SpaceX $75B IPO Tests S&P 500 Liquidity, 7,000 in Focus

SpaceX priced 555.56 million shares at $135, raising $75 billion and valuing SPCX near $1.77 trillion as the S&P 500 corrects toward support just below 7,000.

SpaceX began trading on Nasdaq under the SPCX ticker on Friday, June 12, selling 555.56 million shares at $135 each. The offering raised $75 billion and valued the company at about $1.77 trillion.

Order books were more than three times oversubscribed and retail investors received roughly 30% of the allocation. A bank estimate puts total retail and passive inflows into SPCX as high as $50 billion.

The S&P 500 reached a record high of 7,620.90 before the listing and was trading near 7,421 as markets absorbed the placement. S&P Dow Jones Indices confirmed its eligibility rules earlier in June, which prevents SPCX from joining the S&P 500 for at least 12 months. Some Nasdaq-100 and Russell index funds may be required to buy roughly $22 billion to $27 billion of SPCX, creating large passive inflows.

On the weekly chart the index remains in a long-term uptrend with higher highs and higher lows since the April 2025 low. Key historical support zones are near 4,835, between 6,250 and 6,300, and an immediate support area just below 7,000. Price sits inside an ascending channel that began at the April 2025 bottom and the weekly Relative Strength Index is just under 70.

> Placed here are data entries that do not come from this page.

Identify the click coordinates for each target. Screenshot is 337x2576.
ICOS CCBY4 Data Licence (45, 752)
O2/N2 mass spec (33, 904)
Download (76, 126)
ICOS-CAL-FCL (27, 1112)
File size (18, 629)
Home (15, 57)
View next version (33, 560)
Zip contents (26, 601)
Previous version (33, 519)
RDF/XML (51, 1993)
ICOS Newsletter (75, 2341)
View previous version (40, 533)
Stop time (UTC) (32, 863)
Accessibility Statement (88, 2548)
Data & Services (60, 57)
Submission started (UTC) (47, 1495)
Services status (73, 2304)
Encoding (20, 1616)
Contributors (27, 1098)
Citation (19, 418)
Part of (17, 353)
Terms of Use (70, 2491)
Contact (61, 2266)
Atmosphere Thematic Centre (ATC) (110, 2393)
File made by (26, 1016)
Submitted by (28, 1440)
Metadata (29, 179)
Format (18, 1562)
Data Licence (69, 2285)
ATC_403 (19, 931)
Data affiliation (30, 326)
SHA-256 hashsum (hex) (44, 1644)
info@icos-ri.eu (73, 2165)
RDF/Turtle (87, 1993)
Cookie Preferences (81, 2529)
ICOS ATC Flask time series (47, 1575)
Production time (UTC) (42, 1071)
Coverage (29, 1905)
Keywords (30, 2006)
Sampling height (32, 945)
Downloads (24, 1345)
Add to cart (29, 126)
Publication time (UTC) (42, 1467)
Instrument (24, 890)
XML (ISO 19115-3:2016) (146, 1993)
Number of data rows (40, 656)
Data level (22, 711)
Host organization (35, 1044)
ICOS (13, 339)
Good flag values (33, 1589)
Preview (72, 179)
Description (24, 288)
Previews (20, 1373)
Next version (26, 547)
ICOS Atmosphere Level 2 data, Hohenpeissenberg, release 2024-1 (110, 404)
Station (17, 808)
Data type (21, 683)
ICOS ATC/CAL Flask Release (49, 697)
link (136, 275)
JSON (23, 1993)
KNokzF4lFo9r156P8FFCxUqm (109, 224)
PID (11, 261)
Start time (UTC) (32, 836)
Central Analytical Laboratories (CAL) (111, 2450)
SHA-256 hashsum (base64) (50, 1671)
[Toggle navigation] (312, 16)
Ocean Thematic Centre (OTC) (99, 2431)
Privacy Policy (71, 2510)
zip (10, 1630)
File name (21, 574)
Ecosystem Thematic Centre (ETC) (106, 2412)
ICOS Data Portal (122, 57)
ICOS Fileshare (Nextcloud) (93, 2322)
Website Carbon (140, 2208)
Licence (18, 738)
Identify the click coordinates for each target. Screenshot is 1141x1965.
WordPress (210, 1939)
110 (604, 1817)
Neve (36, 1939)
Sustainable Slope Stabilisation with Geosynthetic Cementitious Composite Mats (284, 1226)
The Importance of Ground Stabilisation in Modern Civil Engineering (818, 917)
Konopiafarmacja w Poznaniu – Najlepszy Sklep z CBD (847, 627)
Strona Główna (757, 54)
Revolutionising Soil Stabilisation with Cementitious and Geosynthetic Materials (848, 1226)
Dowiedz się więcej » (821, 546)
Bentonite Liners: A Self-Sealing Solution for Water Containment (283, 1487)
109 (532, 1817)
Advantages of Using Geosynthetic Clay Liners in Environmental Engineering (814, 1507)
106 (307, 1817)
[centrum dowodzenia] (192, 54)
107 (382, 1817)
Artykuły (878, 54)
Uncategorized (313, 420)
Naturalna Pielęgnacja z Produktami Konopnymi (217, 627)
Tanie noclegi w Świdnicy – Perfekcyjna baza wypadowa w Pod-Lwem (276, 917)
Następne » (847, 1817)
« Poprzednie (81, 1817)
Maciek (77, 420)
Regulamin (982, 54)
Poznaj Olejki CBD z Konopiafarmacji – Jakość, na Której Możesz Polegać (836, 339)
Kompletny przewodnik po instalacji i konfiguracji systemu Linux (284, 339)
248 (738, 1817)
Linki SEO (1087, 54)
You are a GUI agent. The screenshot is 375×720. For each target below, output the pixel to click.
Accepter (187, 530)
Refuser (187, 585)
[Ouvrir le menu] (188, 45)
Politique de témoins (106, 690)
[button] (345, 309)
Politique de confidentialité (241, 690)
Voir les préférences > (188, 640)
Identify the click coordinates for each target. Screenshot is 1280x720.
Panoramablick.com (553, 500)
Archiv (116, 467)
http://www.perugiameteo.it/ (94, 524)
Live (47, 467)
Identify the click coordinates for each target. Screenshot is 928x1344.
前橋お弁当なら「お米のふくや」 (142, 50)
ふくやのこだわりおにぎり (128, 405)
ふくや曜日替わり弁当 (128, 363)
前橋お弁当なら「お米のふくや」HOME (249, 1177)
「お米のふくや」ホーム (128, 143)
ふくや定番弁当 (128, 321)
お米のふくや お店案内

Daily indicators show the index bounced from the 55-day exponential moving average, while the 21-day EMA currently caps the recovery. The 38.2% Fibonacci retracement is at 7,122.20 and the 50% retracement is near 6,968, which overlaps the weekly support area. A move to 6,968 would be an 8.6% drop from the record high. A daily close below that level would expose the 61.8% retracement near 6,814.66. Volatility measures such as the Bollinger Band Width Percentile are near levels seen at the April bottom.

SpaceX reported roughly $19 billion in revenue and has not posted overall profitability. Some analyst valuation approaches place the company materially below the $1.77 trillion IPO valuation. Lock-up terms for insiders and large shareholders could release additional shares later, depending on those agreements.

Traders and portfolio managers will monitor trading volumes and index flows in the coming weeks to see whether the S&P 500 holds above the 7,000 support area or moves toward lower retracement zones.